→ Work to complete: Give back the records from the line containing "Image resolution: width=251" through the line containing "click(x=21, y=60)", substituting "Settings" for "Configure" and leaving all else unchanged. Return only those lines.

→ Material provided:
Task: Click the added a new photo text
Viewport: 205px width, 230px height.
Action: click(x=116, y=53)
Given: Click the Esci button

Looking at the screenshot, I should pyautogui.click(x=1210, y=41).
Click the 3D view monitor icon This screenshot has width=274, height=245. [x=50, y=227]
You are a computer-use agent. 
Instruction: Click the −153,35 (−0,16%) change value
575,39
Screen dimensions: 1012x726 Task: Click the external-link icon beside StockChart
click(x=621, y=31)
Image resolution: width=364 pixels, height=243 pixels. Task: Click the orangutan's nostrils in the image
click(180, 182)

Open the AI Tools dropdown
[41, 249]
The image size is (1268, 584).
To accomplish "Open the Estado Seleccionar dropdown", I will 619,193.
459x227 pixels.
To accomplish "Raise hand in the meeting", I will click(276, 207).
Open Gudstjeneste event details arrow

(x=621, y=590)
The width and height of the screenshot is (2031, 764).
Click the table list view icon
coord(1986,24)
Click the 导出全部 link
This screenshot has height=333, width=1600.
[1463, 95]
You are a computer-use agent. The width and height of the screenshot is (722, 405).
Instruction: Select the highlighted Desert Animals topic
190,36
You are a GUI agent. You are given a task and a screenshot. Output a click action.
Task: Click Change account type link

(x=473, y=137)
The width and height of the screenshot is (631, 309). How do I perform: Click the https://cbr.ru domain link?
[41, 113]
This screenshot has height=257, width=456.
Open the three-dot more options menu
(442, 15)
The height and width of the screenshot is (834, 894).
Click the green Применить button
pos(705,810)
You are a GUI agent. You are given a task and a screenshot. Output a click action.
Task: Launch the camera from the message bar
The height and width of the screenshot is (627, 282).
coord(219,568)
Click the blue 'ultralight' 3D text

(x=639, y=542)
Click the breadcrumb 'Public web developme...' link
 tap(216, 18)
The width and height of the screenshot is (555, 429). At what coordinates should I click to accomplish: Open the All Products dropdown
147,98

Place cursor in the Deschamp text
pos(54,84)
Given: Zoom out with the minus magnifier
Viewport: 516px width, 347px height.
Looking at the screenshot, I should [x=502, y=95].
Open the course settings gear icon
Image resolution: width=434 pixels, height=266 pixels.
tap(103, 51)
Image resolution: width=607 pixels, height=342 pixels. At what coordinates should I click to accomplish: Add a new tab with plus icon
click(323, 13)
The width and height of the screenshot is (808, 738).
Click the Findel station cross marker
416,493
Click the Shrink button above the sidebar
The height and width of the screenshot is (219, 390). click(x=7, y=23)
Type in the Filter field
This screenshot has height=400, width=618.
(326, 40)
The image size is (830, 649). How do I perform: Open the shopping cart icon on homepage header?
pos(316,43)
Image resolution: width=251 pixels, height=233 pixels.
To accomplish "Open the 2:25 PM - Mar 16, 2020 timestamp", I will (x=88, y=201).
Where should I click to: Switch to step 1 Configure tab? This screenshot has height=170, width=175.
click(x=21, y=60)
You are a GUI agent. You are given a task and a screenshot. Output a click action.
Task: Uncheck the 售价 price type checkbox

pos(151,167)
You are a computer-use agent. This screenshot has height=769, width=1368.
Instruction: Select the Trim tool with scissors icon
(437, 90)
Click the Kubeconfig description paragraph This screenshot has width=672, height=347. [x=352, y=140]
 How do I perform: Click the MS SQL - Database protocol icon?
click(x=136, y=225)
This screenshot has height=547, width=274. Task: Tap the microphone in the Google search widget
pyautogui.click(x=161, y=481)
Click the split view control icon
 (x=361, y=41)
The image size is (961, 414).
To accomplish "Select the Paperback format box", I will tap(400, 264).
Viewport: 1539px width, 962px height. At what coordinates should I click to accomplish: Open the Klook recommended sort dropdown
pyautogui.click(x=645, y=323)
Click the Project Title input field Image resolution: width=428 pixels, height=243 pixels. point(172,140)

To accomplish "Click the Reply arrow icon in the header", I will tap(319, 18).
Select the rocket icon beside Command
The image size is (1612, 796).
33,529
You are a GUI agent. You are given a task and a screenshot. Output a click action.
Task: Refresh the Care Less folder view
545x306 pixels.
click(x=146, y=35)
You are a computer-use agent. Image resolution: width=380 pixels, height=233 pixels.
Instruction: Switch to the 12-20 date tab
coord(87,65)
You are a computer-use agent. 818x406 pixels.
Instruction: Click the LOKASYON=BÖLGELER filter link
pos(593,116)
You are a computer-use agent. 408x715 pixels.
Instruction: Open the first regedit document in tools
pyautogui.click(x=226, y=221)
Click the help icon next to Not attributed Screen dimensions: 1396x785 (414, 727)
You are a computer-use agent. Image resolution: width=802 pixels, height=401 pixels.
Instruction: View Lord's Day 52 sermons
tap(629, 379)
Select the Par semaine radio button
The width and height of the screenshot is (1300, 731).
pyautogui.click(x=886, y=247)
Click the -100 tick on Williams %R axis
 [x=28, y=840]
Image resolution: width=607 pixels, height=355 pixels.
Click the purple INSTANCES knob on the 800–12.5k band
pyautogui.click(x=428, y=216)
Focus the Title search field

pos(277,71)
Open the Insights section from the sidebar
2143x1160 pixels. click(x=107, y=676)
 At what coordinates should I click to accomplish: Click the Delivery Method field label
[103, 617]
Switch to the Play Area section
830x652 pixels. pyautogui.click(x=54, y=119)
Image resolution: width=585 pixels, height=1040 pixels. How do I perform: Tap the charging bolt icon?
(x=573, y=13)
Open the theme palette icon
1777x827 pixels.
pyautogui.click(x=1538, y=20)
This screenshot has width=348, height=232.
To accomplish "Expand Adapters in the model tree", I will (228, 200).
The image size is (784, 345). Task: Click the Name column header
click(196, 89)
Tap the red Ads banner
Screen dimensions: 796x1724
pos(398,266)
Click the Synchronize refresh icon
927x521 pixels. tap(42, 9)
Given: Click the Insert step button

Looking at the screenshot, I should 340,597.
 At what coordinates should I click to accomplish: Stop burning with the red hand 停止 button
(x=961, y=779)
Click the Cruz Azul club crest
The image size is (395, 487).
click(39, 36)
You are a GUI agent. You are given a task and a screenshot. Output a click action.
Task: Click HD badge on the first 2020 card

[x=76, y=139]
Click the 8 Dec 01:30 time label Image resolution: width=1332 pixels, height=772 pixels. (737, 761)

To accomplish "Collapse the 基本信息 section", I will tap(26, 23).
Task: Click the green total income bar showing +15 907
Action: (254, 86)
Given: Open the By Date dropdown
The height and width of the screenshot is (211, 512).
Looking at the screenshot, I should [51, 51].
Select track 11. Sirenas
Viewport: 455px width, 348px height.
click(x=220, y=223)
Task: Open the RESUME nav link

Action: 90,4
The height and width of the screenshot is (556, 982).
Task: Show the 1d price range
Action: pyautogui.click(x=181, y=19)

→ The response:
Image resolution: width=251 pixels, height=233 pixels.
To accomplish "Open the 2:25 PM - Mar 16, 2020 timestamp", I will (x=88, y=201).
Where should I click to: Switch to step 1 Settings tab? This screenshot has height=170, width=175.
click(x=21, y=60)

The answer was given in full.